The INSERT module can be used between a group and a master, between a group and a group, between a channel and a group, between a channel…

© Screenshot/Zitat: Fraptools (YouTube)

Praxisbeispiele: Das Insert im Einsatz

Das Video führt durch eine Reihe von Patch-Beispielen, die die praktischen Einsatzmöglichkeiten des Insert-Moduls zeigen. Zunächst erlaubt das Insert zwischen Gruppe und Master klassisches End-of-Chain-Processing – etwa das Komprimieren des gesamten Mixes oder das Hinzufügen eines finalen Reverbs. Die Gain-Schalter zeigen hier ihre Stärke, indem sie heiße Signale zähmen oder Effekte ohne eigenen Output-Regler kompensieren. Der Parallelweg kommt ins Spiel, wenn ein Raumreverb dem Mix als Kleber hinzugefügt werden soll, ohne das trockene Signal zu verlieren.

Weiter vorne in der Kette demonstriert Frap Tools, wie man gezielt nur eine Subgruppe – zum Beispiel alle Percussion-Elemente – mit einem Stereo-Kompressor nach der ersten Gruppe bearbeitet. Melodische und harmonische Anteile bleiben dabei unberührt – selektives Processing im modularen Mix. Auch kreative Parallel-Routings, wie ein Shimmer-Reverb neben einem Mono-Delay, werden gezeigt. Das Insert kann sogar genutzt werden, um Kanalsubgruppen mit unabhängigen Solo- und PFL-Funktionen zu bilden.

Selbst in einfacheren Setups überzeugt das Insert: Zwischen Kanälen und Master (ohne Gruppe) eingesetzt, sind zwar manche CGM-Funktionen eingeschränkt, doch für kleinere Rigs mit Fokus auf serielle Inserts und Send/Return-Effekte ist diese Konfiguration praktisch. In allen Beispielen bleibt das Insert voll kompatibel mit Mute, Solo-in-Place und Pre-Fade-Listen – es fügt sich nahtlos in bestehende Workflows ein.


Universelle Kabel und CGM-Kompatibilität

The INSERT module literally opens up new mixing possibilities with the CGM.

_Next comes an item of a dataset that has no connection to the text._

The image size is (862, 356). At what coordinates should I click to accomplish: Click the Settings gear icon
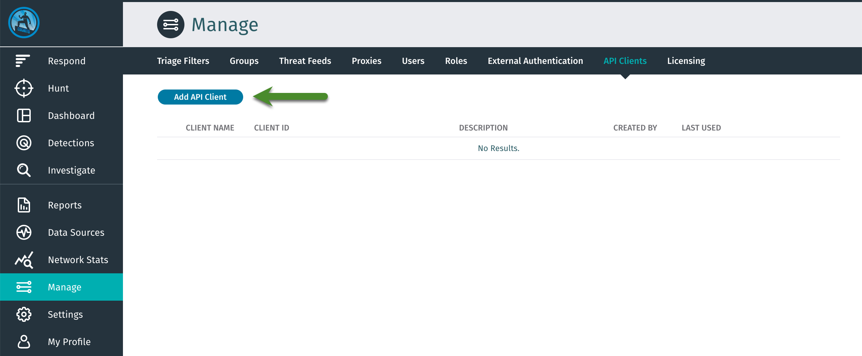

© Screenshot/Zitat: Fraptools (YouTube)

Frap Tools sorgt dafür, dass das Insert-Modul mit allen CGM-Komponenten – auch älteren, nicht mehr produzierten – kompatibel ist. Im Lieferumfang sind zwei spezielle Insert-Kabel enthalten, die alle nötigen Verbindungen zwischen den Modulen ermöglichen, egal ob zwischen Kanälen, Gruppen oder Master gepatcht wird. Das Video liefert eine Schritt-für-Schritt-Anleitung zur Installation, erklärt verschiedene Szenarien und betont die korrekte Orientierung der Kabel sowie das Powermanagement. Für komplexere Setups sind weitere Link-Kabel erhältlich, aber das mitgelieferte Paar deckt die meisten Fälle ab. Diese Liebe zum Detail und zur Modularität macht das Insert zum unverzichtbaren Werkzeug für alle, die ihr CGM-basiertes Sounddesign oder Live-Mixing erweitern wollen.